How NRLM helps to Address the Problem?
- Through support for a federated structure of community institutions, the NRLM attempts to address these seemingly insurmountable challenges.
- SHGs of an average size of 10 women, drawn from the lowest castes and poorest households, residing in close proximity to each other in a homogenous “hamlet” of a village, constitute the lowest level of this structure. Approximately 12 such groups are linked together in a “village organisation”.
- In turn, the leaders of approximately 10-20 village organisations constitute the highest level, a “cluster level federation,” that serves as an umbrella institution for its 1,200 to 1,400 members.
- Institutional changes that ensure a role for SHGs are required, and the government is slowly initiating such changes, vesting these “institutions of the poor” with responsibility for overseeing welfare programmes, local government institutions such as schools, and village governments.More importantly, NRLM also explicitly addresses the capabilities of rural women.
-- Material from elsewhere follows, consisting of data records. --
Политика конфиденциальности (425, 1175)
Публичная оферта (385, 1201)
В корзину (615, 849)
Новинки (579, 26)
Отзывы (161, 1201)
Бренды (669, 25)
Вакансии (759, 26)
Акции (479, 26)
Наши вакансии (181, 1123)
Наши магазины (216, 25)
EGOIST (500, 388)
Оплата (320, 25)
In each village, “active women,” with higher levels of schooling and leadership potential, are identified and trained with the set of skills required to ensure the sustainability of SHGs—skills such as book-keeping, social and group management skills, business management, and financial literacy, that many of us take for granted.
- Once trained, members of this “community cadre” assume the responsibility of training other SHG members.This federated structure of institutions of the poor bridges caste and geographical divides, bringing together women to confront social conflicts.
- The biggest change, one universally noted by women in villages across India, from Bihar to Rajasthan, is in attitudes, expectations, beliefs, and knowledge.
- Women are learning to act collectively to challenge graft, monitor village government leaders, and to confront endemic problems such as absenteeism amongst teachers, and alcoholism.
- The overall impact of the programme will depend on its reach, measured by the number of functioning SHGs and their membership, and its effectiveness. But, enhanced reach does not imply that the programme will substantially improve rural incomes and the welfare of women across the country. Change, unfortunately, is never linear and age-old problems of discrimination against women, particularly those from scheduled castes and tribes, render progress slow.